NA: Not available; IOFB: Intraocular foreign body; BCVA: Best corrected visual acuity; IOP: Intraocular pressure.

Scleral indentation is typically used for thorough removal of peripheral vitreous. This procedure enables the pars plana and process of ciliary body visible, which then enlightens us to use scleral indentation to facilitate the extraction of IOFB at or near the ciliary body. Although scleral indentation is not a novel surgical method, it has not been reported being used in the removal of the IOFB. As for the choice of surgical management of IOFB at or near the ciliary body, there is still no standard procedure. Vitrectomy via pars plana vitrectomy (PPV) is known as the standard method for the management of the IOFB, especially for those remains in vitreous cavity and retinal region[6][7]. For those at or near the ciliary body, PPV complications cannot be completely avoided[8], and it had been criticized lately for causing more complications compared to vitrectomy. For more restrictive terms, the IOFB must be magnetic, accurately localized with a size neither too small nor too big. With complex equipment, poor stereoscopic view and long learning curve, ophthalmic endoscope is also not a good choice for the removal of the IOFB. At present, scleral indentation has been applied in PPV, aiming to excision of peripheral vitreous. When executing scleral indentation, the ciliary body and even the ora serrata can be observed through dilated pupil[9]. Basing on this technology, we applied it in our extraction of the IOFB at or near the ciliary body. With the help of deep scleral indentation, the IOFB could be easily exposed and surgical management of the IOFB seemed much easier, which allowed direct visualization and extraction. Furthermore, shorter operative time, free of auxiliary equipments, shorter learning curve for operators and quicker recovery, less cost for patients make it more feasible in clinic.
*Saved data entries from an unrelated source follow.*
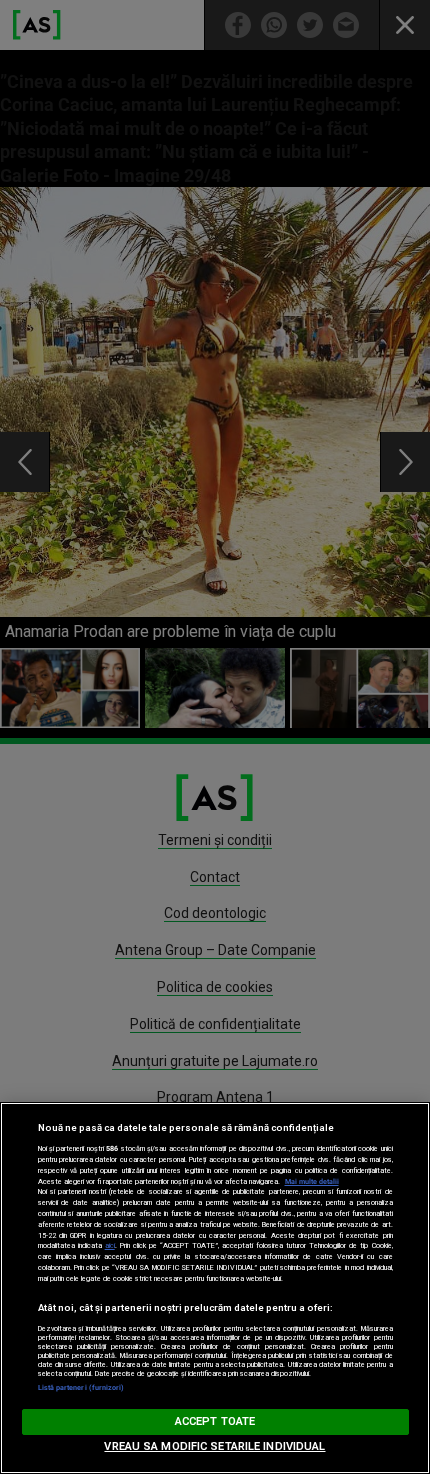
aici (110, 1245)
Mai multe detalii (312, 1181)
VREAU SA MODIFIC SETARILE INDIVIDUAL (214, 1446)
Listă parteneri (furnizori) (81, 1387)
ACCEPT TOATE (215, 1421)
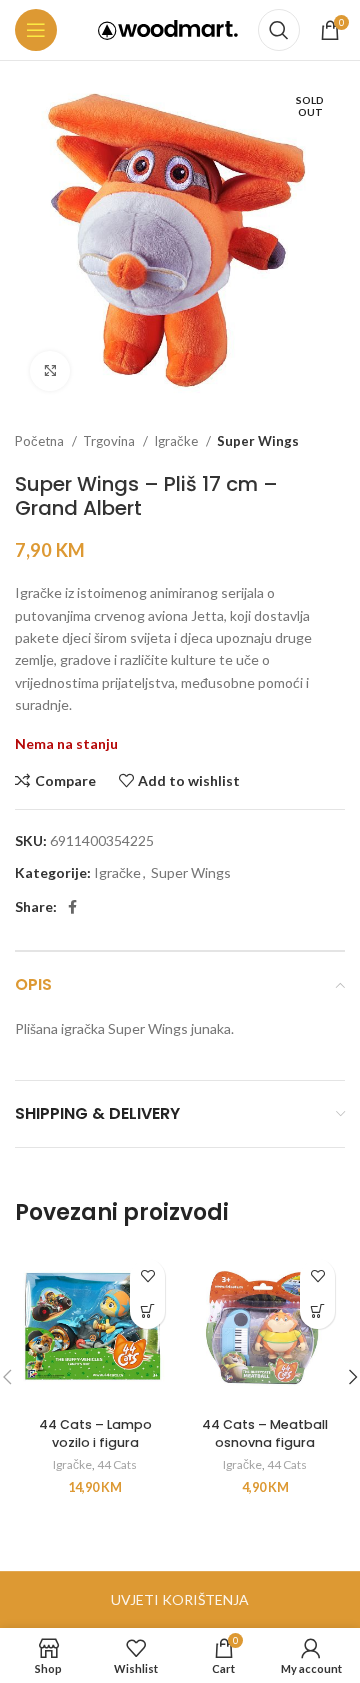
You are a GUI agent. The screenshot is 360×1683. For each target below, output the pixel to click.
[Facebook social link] (72, 907)
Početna (41, 441)
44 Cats (117, 1464)
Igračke (177, 441)
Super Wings (258, 441)
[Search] (279, 30)
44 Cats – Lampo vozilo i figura (95, 1433)
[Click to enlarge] (50, 371)
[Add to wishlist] (147, 1276)
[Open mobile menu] (36, 30)
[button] (147, 1311)
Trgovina (110, 441)
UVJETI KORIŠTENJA (180, 1599)
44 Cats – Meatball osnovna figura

Before the removal, sagittal CT can be applied to distinguish the foreign bodies from crystalline lens and ciliary body approximately and ultrasound biomicroscopy (UBM)-scan can present accurate localization. However, though surgeons can complete the procedures with no other special equipments, equipments for vitreous surgery are still needed in case. The IOFB with a distance less than 2 mm prior to ora serrate is not fully suitable for this surgery, for surgeries in this area may affect retina potentially and as a consequence, causing retinal traction or retinal tear. If the IOFB turns out to be behind ora serrate and vitreous retraction appeared during operation, PPV then is required.

In summary, the main purpose of this study is to provide the application of scleral indentation in the removal of IOFB at or near the ciliary body. With appropriate entrants, this procedure will yield efficient surgical outcome with less surgical time and quicker recovery.

Acknowledgments

Conflicts of Interest: Ji JD, None; Ding YZ, None; Hu ZZ, None; Xie P, None; Yuan ST, None; Liu QH, None.